Until recently, it has been the general practice in the construction of buses and other transit vehicles, to build them piece-by-piece, wherein a skeleton framework, usually referred to as a "bird-cage," is erected on a vehicle floor structure, after which the vehicle side walls and roof are completed, and then the interior of the vehicle is finished by workers therein, passing the necessary material, such as liners, doors, windows, fixtures, seats, paints, carpeting, etc., in through the door and window openings of the vehicle.

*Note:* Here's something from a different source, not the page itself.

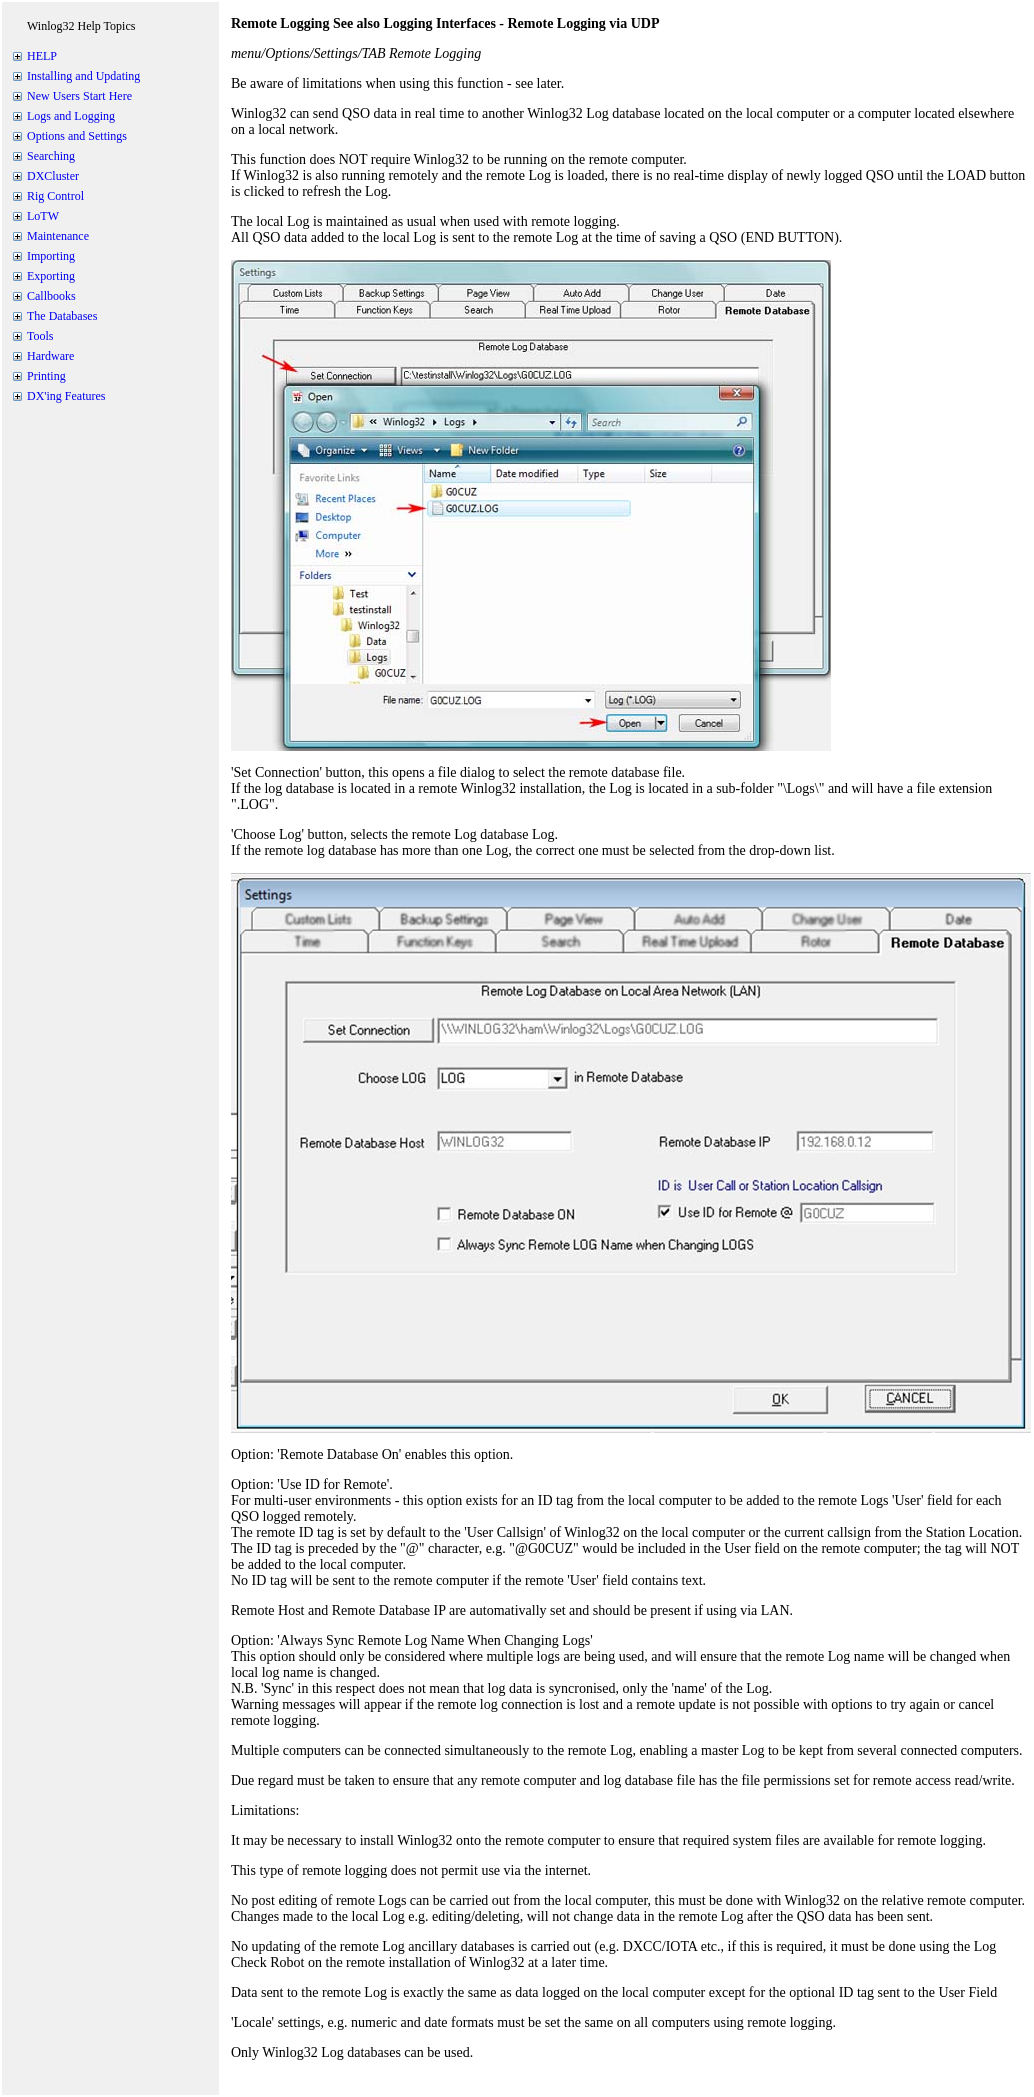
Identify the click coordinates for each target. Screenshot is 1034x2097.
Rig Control (55, 196)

U.S. Pat. No. 3,827,137 to T. C. Schubach, assigned to the assignee of the present invention, discloses and claims a method of manufacturing a transit vehicle by completing, in individual jigs, sub-assemblies of a transit vehicle, including a floor assembly, side wall assemblies, roof assembly, and front end assembly, and then assembling these completed sub-assemblies to provide a substantially completed vehicle.

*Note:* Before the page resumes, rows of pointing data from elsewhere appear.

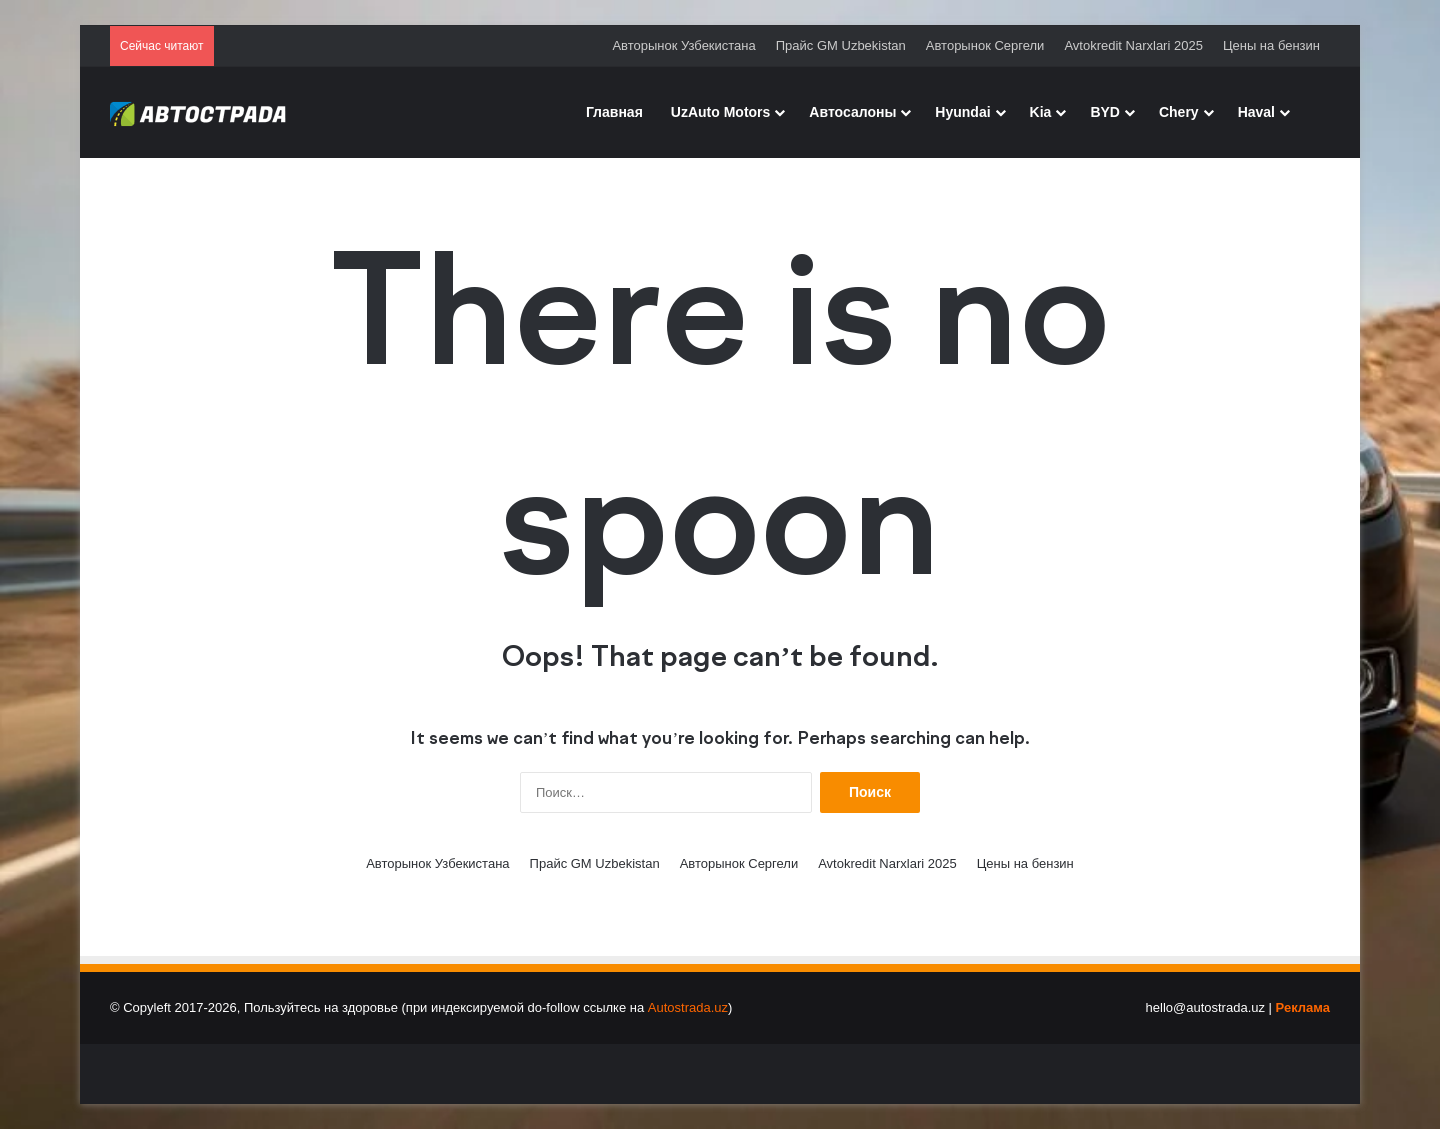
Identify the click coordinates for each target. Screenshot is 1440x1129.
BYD (1105, 112)
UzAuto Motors (721, 112)
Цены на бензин (1271, 45)
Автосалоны (852, 112)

The present invention is based on that general concept, but goes beyond it in providing a trackway on each of selected ones of the sub-assemblies, and in employing a traveling collector, having a plurality of conveyor ways therein, with each of which a trackway of one of the selected sub-assemblies is adapted to be aligned. The conveyor ways are so located and adjusted that the selected sub-assemblies are conveyed therealong from their respective jigs into the collector, and into positions of final assembly with each other, where they are secured.